WK: What is the IDR process?
Miller Andrew: IDR is the process by which the out-of-network providers or health plans can dispute the rates paid or denied that qualify as surprise billing situations under the NSA. Before the IDR process can be used, disputes between out-of-network providers and health plans over the out-of-network rates for health services provided to the health plan must first attempt to negotiate the rate within 30 days after receiving the payment or denial from the health plan for the services provided. If that negotiation fails, either the health plan or the out-of-network provider may initiate the IDR process.
WK: Who can or must use it?
Miller Andrew: The IDR process is available only if the parties cannot agree on a rate within that 30-day period mentioned above. Either the out-of- network provider or health plan is able to initiate the IDR process. Generally, fully-insured plans will use state IDR processes and self-insured plans will use the federal process.
WK: Generally, what are the steps of the IDR process?
Miller Andrew: Once the negotiation period listed above has elapsed, the initiating party (either the out-of-network provider or health plan) proposes an IDR entity and, if the non-initiating party rejects the proposal and the parties are unable to agree upon another IDR entity, the U.S. Departments of Labor, Health and Human Services, and the Treasury (the Departments) will select an IDR entity for the dispute.
Then the out-of-network provider or health plan each submit their offer for the out-of-network payment amount for a claim. The certified IDR entity then must review the submitted offers. In making its decision, the IDR entity will consider (1) the qualified payment amount (QPA), which is generally the plan or issuer’s median contracted rate for the same or a similar service in the specific geographic area, and (2) all additional information submitted. The IDR entity will determine the offer that best reflects the appropriate out-of-network rate. This amount will be considered the value of the qualified IDR item or service.
The IDR entity issues a written decision submitted to the parties and the Departments, including an explanation of why the offer selected as the out-of-network rate best represents the value of the qualified IDR item or service. If the IDR entity relies on any additional information in selecting an offer, the written decision must include why the IDR entity concluded this information was not already reflected in the QPA.
WK: What changes did the regulations issued in August 2022 make to the process?
Miller Andrew: On Aug. 19, 2022, the Departments released a Final Rule, effective Oct. 25, finalizing NSA requirements relating to the IDR process. The new rule was issued in response to the concern that the presumptive use of the QPA in the IDR process favored health plans and insurers. Two court decisions, Texas Medical Association v. HHS, 6:21-cv-425-JDK (E.D. Tex.
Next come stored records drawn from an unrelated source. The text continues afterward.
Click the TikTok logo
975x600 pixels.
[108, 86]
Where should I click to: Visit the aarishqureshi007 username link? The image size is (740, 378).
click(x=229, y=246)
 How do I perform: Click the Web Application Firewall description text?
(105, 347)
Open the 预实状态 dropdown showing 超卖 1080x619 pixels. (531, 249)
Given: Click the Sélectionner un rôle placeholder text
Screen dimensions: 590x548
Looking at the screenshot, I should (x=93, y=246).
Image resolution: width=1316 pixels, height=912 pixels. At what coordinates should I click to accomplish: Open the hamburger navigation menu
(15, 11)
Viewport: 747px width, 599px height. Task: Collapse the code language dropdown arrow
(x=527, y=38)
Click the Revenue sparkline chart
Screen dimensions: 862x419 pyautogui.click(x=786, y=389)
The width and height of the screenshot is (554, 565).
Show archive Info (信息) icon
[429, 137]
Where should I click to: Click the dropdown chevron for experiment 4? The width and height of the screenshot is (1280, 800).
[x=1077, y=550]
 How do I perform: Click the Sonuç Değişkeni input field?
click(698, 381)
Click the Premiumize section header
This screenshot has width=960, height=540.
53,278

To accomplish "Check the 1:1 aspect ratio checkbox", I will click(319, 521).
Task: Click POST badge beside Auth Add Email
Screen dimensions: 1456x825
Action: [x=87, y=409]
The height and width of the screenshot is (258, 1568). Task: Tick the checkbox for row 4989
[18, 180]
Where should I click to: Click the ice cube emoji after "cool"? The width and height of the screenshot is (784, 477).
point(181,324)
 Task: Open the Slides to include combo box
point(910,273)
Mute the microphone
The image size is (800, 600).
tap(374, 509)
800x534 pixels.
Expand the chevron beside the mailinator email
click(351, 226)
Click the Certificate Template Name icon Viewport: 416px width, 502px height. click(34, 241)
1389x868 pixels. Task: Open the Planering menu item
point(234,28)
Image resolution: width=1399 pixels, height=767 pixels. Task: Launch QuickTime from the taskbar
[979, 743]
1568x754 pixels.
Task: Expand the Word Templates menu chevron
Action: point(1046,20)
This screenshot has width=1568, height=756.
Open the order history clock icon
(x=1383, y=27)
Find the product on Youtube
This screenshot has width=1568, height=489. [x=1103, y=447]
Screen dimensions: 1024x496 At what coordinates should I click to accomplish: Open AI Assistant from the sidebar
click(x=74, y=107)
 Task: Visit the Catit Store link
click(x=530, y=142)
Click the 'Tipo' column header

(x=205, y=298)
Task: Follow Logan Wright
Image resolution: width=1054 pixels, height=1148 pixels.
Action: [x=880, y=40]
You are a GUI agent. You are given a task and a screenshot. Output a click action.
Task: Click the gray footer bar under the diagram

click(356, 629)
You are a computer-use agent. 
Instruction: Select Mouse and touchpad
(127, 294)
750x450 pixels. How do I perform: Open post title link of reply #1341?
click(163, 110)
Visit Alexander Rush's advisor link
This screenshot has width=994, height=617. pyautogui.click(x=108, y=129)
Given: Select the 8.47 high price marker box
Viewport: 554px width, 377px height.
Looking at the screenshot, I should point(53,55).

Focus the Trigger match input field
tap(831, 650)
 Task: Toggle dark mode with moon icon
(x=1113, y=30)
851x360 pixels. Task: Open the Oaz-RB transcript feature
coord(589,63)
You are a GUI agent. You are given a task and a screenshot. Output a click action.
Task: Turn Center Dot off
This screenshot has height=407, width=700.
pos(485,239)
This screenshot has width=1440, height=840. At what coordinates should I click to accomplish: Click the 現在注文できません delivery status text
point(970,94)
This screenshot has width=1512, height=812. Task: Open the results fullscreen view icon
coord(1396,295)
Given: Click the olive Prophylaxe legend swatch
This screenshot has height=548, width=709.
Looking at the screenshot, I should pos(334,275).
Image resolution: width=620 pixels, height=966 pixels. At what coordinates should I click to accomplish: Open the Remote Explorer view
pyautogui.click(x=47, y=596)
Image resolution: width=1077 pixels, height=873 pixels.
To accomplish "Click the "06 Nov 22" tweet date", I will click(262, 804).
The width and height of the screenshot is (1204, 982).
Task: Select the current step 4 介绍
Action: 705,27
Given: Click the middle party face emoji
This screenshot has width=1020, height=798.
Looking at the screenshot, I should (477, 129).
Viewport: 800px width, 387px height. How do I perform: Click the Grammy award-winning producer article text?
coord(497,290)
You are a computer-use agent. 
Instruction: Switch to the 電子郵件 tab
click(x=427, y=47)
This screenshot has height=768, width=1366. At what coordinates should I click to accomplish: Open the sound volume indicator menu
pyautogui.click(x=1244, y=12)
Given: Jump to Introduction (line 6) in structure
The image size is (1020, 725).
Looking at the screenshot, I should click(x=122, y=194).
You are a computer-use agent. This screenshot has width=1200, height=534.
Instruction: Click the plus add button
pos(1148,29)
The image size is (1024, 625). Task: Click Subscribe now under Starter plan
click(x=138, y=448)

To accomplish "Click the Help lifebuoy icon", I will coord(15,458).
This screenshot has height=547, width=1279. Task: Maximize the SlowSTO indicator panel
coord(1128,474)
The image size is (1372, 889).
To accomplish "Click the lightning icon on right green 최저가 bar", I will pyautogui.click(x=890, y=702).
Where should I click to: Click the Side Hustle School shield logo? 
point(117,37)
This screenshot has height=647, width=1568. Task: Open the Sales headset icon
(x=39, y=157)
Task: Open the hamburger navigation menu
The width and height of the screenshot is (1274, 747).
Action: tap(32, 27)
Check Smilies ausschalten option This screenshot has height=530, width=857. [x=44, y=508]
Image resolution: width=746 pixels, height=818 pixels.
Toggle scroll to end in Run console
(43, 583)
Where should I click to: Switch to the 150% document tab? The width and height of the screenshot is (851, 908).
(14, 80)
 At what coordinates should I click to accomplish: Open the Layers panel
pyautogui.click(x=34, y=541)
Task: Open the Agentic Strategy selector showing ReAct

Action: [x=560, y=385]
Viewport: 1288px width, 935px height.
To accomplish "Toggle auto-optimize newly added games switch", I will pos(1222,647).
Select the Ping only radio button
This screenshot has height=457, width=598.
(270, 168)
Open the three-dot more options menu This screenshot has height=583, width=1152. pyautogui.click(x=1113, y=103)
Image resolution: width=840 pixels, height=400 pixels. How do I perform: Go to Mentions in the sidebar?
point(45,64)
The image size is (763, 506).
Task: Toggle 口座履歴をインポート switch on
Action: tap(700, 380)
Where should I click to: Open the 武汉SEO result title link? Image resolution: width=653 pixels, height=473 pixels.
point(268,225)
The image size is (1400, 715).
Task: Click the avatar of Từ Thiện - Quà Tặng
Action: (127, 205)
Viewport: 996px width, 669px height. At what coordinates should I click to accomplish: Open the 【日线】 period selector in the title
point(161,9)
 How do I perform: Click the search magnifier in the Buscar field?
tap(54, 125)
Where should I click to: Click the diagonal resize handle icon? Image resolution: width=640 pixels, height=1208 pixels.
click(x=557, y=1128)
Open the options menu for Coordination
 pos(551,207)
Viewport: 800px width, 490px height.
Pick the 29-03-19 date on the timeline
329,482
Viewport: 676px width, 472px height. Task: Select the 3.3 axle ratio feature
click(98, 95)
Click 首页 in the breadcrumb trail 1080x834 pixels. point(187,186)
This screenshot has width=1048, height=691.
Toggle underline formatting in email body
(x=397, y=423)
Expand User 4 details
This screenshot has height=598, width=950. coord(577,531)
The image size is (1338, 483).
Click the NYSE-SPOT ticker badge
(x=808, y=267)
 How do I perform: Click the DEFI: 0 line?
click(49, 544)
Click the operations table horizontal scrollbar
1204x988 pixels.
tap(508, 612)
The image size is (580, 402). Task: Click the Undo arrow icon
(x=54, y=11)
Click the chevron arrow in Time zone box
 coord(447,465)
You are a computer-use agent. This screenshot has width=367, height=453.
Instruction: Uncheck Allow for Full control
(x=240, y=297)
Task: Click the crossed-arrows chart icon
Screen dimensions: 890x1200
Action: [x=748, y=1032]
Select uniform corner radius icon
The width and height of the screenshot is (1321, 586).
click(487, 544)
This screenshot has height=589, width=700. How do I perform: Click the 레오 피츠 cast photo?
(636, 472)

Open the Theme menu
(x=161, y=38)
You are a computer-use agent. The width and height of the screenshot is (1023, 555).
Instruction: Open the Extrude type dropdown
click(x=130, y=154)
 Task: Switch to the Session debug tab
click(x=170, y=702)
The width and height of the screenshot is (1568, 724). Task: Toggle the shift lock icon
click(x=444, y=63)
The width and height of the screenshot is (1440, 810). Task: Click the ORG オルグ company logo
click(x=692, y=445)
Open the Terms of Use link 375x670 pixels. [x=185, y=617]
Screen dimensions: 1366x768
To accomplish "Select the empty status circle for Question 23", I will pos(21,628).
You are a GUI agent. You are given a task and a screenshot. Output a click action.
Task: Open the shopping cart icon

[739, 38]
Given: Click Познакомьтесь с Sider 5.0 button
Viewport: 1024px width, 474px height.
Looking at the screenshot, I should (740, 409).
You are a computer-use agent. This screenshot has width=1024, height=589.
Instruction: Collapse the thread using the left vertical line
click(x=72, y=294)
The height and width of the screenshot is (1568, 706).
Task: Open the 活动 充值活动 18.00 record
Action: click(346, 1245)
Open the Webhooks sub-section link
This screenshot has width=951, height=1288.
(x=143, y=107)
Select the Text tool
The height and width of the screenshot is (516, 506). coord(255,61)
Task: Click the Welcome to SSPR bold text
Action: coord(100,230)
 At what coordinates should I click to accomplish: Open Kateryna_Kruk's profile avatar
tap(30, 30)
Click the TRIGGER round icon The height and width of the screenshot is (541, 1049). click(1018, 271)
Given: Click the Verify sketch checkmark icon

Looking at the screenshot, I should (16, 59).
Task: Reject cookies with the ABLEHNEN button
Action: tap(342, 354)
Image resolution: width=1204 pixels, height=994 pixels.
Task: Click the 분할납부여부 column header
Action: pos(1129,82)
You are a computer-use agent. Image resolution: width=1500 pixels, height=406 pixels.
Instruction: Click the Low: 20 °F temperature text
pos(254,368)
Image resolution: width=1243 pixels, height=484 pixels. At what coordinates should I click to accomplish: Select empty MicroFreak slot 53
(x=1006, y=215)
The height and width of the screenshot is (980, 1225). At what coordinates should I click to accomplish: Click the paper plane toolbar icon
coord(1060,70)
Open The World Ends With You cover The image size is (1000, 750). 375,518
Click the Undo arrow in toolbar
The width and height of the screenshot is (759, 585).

Feb. 23, 2022) and Lifenet, Inc. v. HHS, 6:22-cv-162-JDK (E.D. Tex. Jul. 26, 2022) questioned the Departments’ ability to establish the QPA as the presumptive rate of reimbursement in such disputes, vacating those provisions as inconsistent with the statutory requirements of the NSA and for failure to satisfy notice and comment period requirements for rulemaking.
Under the Final Rule, the IDR entity must consider the QPA, but is no longer required to select the offer closest to the QPA. Rather, the IDR entity must select the offer that best represents the value of the item or service by first considering the QPA and then considering additional information submitted by the parties or requested by the IDR entity. A non-exhaustive list of additional information the parties can consider submitting is included in the Final Rule.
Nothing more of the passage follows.